Paved the Way for Women in Aviation
Harriet Quimby was lost.
Flying in dangerous, April, storm clouds without benefit of instruments, she could only hope she was still over the English Channel.
What if her calculations were wrong? Suppose instead of heading toward the coast of France, she was using her dwindling fuel supply to carry her farther and farther out to sea? Then a crash into the deep waters of a raging ocean was only moments away.
The engine sput-sputtered a warning. Quimby, a slight woman, her short black hair whipping in the wind, tightened a black-gloved fist around the control stick. Taking a deep breath, she whispered something softly, then jammed the stick forward. The tiny craft dropped like a rock.
The engine began to scream as it picked up speed; the propellar seemingly spun in both directions faster. Something ripped. Wing fabric? The rip became a flapping sound, like a snapping flag in a fierce wind. Would the wings stay on?

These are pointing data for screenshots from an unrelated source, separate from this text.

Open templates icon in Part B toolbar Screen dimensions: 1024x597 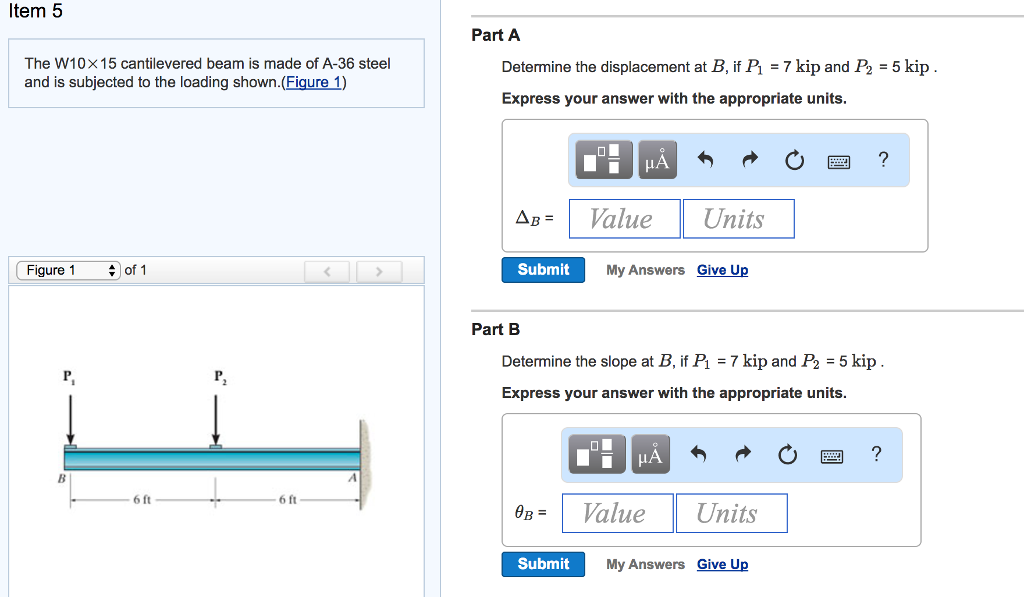[597, 454]
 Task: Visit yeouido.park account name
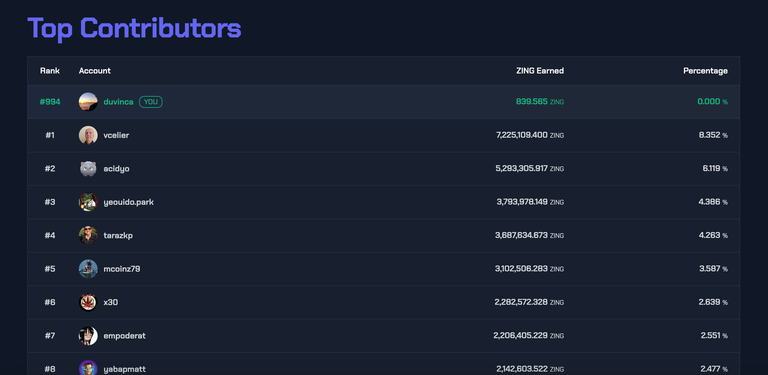(x=129, y=202)
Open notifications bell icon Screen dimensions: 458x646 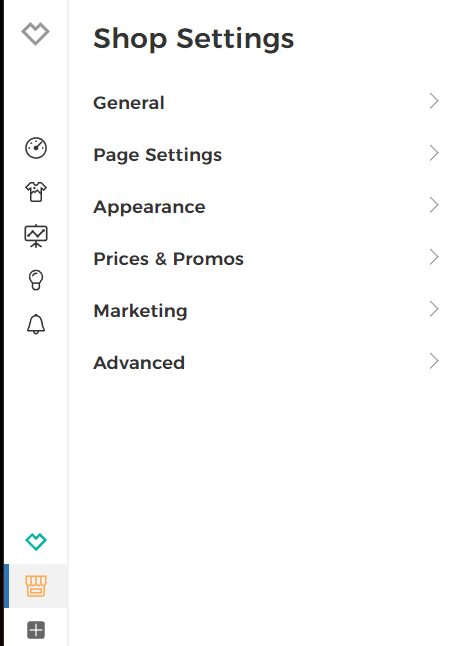36,324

Punching through the last layer of clouds, Quimby tried to pull the stick back. The plane shuddered. Something was wrong. The channel wasn't where it was supposed to be.
IT WAS TOO CLOSE!
Pull up, pull up. She pulled back harder on the stick. With the propeller slicing through the peaks of white-capped waves, the plane leveled off. Moments later, as Quimby tried to wipe her goggles, a patch of brown, sandy beach flashed by under her wing, then melted into green squares of rolling pasture. Fuel depleted, the engine snapped to a halt. In the eerie silence, Quimby set the plane down. Stunned French villagers, many of whom had never seen a plane before, watched the descent. One can only imagine what they thought as the silent craft dropped from a stormy sky with a woman at the controls.
Now Quimby, the first woman in U.S. history to have earned a pilot's license, was also the first woman to fly across the English Channel.
It was 1912.
Quimby, formerly a journalist from California, had moved to New York in 1903 to become a drama critic. This left her the time she needed to learn to fly. She began taking lessons just after the historic flight of the Wright Brothers.